Instituições culturais no centro da transição energética
A escolha de instituições culturais como base para os Espaços Procel E3 não é casual. Museus, centros culturais, espaços científicos e educativos têm grande capilaridade e capacidade de engajamento, além de dialogarem com públicos diversos, de crianças a adultos, de estudantes a formadores de opinião.
Poderão participar da chamada instituições públicas ou privadas sem fins lucrativos que atuem há pelo menos 12 meses nas áreas cultural, científica ou educativa. Os espaços devem possuir área mínima de 50 metros quadrados e comprovar a recepção de, no mínimo, 100 visitantes por mês, garantindo escala e efetividade na disseminação do conteúdo educativo.
Os projetos deverão contemplar a criação de ambientes que utilizem soluções visuais, tecnológicas e interativas, capazes de traduzir conceitos como eficiência energética, consumo consciente, fontes renováveis, mudanças climáticas e sustentabilidade de forma didática e envolvente. A expectativa do Procel é estimular novas formas de aprendizado, especialmente entre jovens e estudantes, aproximando o tema da energia das experiências do dia a dia.
Procel amplia foco além da tecnologia
A iniciativa do Procel insere-se em uma estratégia mais ampla de democratização da eficiência energética, deslocando o debate técnico para o campo do engajamento social. Na avaliação de Juliana Tadeu, superintendente de Gestão do Procel na ENBPar, a chamada pública reflete um amadurecimento na interlocução entre o setor e a sociedade, posicionando a educação como um ativo para a consolidação de ganhos estruturais de eficiência
Segundo a executiva, o Espaço Procel E3 atua como um facilitador para tornar a transição energética um processo mais tangível. “É trazer o conhecimento sobre energia e sustentabilidade para os espaços que fazem parte do dia a dia das pessoas, tornando a transição energética uma realidade acessível a todos”, afirma.

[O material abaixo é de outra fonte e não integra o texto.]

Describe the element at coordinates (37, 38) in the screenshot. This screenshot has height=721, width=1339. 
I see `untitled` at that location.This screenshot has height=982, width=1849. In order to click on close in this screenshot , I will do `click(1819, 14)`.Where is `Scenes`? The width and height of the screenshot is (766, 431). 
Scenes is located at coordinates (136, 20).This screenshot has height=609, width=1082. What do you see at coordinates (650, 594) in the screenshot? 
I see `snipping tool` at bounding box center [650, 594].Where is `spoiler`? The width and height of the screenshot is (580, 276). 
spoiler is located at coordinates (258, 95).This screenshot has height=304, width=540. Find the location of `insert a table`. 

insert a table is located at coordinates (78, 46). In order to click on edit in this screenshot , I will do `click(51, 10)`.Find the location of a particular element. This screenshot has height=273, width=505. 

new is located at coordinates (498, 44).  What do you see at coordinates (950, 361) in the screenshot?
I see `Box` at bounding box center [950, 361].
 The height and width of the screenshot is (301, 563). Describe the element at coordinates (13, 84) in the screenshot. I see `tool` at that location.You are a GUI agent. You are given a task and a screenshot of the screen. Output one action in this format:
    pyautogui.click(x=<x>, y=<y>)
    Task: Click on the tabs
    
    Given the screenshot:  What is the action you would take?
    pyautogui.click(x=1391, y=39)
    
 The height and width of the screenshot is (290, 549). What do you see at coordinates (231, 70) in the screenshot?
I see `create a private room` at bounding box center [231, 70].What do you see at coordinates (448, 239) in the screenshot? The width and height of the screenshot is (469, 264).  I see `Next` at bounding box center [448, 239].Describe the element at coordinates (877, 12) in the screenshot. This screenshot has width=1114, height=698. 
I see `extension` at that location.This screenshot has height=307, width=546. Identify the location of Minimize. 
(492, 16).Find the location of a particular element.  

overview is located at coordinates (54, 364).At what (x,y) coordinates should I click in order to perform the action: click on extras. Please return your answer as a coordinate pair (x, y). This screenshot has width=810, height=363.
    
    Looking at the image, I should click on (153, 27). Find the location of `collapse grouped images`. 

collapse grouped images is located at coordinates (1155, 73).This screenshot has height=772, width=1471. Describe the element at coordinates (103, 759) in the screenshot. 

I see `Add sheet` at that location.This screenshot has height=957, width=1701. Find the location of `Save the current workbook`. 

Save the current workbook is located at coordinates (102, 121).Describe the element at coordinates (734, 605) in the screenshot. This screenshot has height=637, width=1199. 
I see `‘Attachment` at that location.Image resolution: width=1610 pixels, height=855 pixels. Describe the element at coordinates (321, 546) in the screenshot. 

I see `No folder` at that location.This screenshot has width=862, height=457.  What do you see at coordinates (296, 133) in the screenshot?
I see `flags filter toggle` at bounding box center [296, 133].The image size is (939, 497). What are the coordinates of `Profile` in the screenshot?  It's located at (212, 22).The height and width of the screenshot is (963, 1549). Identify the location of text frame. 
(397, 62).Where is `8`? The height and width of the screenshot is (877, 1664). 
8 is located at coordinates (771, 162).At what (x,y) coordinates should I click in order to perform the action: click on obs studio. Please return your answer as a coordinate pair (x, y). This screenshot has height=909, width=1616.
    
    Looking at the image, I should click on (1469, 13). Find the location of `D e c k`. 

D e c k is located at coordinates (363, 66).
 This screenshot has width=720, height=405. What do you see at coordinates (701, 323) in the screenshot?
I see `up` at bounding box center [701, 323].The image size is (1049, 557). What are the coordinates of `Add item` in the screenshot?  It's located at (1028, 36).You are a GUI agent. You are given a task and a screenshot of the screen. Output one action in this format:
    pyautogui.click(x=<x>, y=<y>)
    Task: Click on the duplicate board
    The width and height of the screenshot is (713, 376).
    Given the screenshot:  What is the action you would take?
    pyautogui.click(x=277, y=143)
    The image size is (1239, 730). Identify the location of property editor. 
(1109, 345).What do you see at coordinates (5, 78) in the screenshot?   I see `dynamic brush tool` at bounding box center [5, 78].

Essa abordagem dialoga com um consenso crescente no setor elétrico: ganhos tecnológicos, por si só, não são suficientes para enfrentar os desafios do sistema. O comportamento do consumidor, a compreensão sobre custos e impactos da energia e a adoção de práticas eficientes são elementos-chave para reduzir desperdícios, aliviar o sistema elétrico e ampliar os benefícios econômicos e ambientais da transição energética.
Impacto estrutural e visão de longo prazo
O lançamento do Espaço Procel E3 ocorre em um contexto de crescente pressão sobre o setor elétrico, com aumento da eletrificação da economia, expansão das fontes renováveis variáveis e necessidade de maior eficiência no uso da infraestrutura existente. Nesse cenário, iniciativas de educação energética ganham relevância estratégica ao contribuir para a moderação do consumo e para a formação de uma sociedade mais consciente do valor da energia.
Além disso, o edital reforça o alinhamento do Procel com agendas transversais do governo federal, como cultura, educação, sustentabilidade e combate às mudanças climáticas. Ao integrar ciência, arte e informação técnica, a iniciativa amplia o alcance das políticas públicas de energia e cria novas pontes entre o setor elétrico e a sociedade.
O Espaço Procel E3 consolida, assim, uma visão mais ampla do papel do Procel no século XXI: não apenas como indutor de tecnologias eficientes, mas como agente de transformação cultural, capaz de formar cidadãos informados e engajados no uso racional da energia elétrica. Trata-se de um passo relevante para que a eficiência energética deixe de ser apenas um conceito técnico e se torne um valor incorporado ao cotidiano dos brasileiros.